• [Task material]:
======

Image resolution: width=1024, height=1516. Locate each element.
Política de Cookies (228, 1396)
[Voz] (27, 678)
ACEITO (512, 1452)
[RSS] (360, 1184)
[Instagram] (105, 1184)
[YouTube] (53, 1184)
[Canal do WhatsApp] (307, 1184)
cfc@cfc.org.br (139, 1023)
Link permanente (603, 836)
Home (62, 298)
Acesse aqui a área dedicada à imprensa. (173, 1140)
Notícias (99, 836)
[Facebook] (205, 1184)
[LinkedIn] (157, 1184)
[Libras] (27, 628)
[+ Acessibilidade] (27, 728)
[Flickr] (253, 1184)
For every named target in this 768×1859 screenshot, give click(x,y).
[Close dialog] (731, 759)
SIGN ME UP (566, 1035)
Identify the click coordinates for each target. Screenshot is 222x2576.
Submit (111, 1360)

======

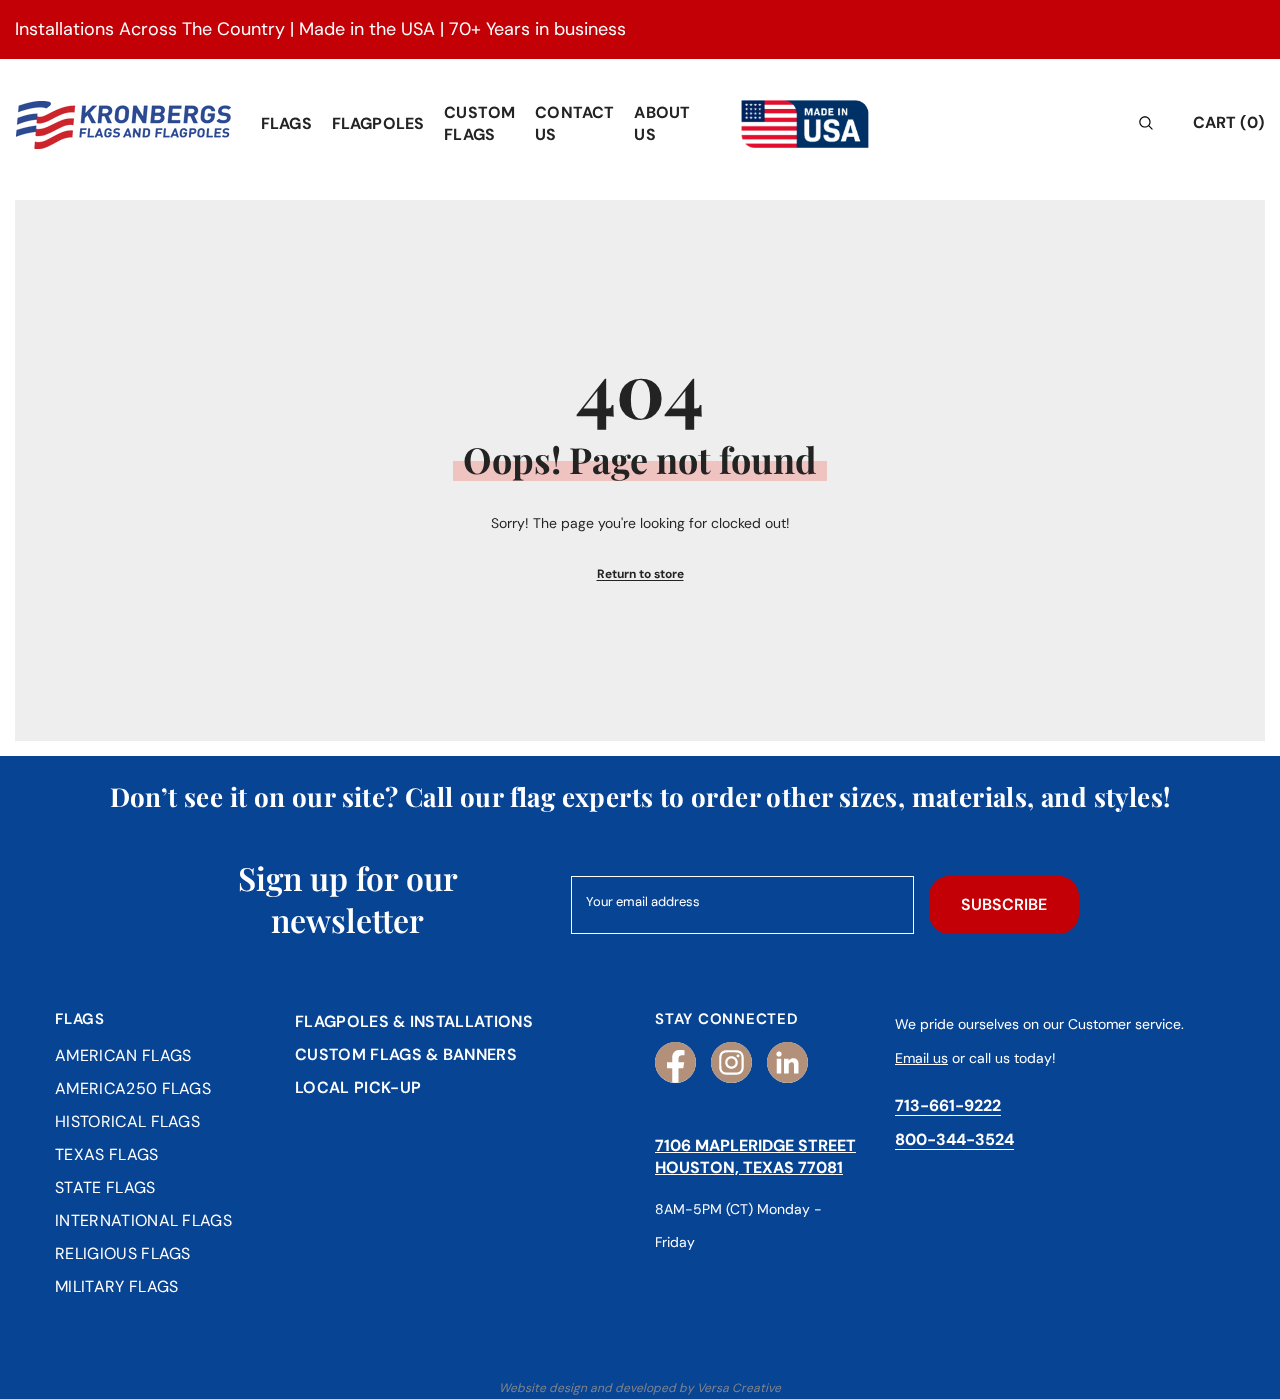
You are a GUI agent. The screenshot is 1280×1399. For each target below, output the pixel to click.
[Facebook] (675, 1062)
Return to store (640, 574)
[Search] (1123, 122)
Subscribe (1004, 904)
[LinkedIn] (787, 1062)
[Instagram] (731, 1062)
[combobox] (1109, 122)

======

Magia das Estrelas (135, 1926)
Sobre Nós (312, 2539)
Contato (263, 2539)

======

• [Task details]:
Please transcribe exactly the lines above from the line that has "[Close dialog] (731, 759)" up to and including the line that has "Submit (111, 1360)"; no other line belongs in the answer.

• [Answer to this exercise]:
[Close dialog] (731, 759)
SIGN ME UP (566, 1035)
Identify the click coordinates for each target. Screenshot is 222x2576.
Submit (111, 1360)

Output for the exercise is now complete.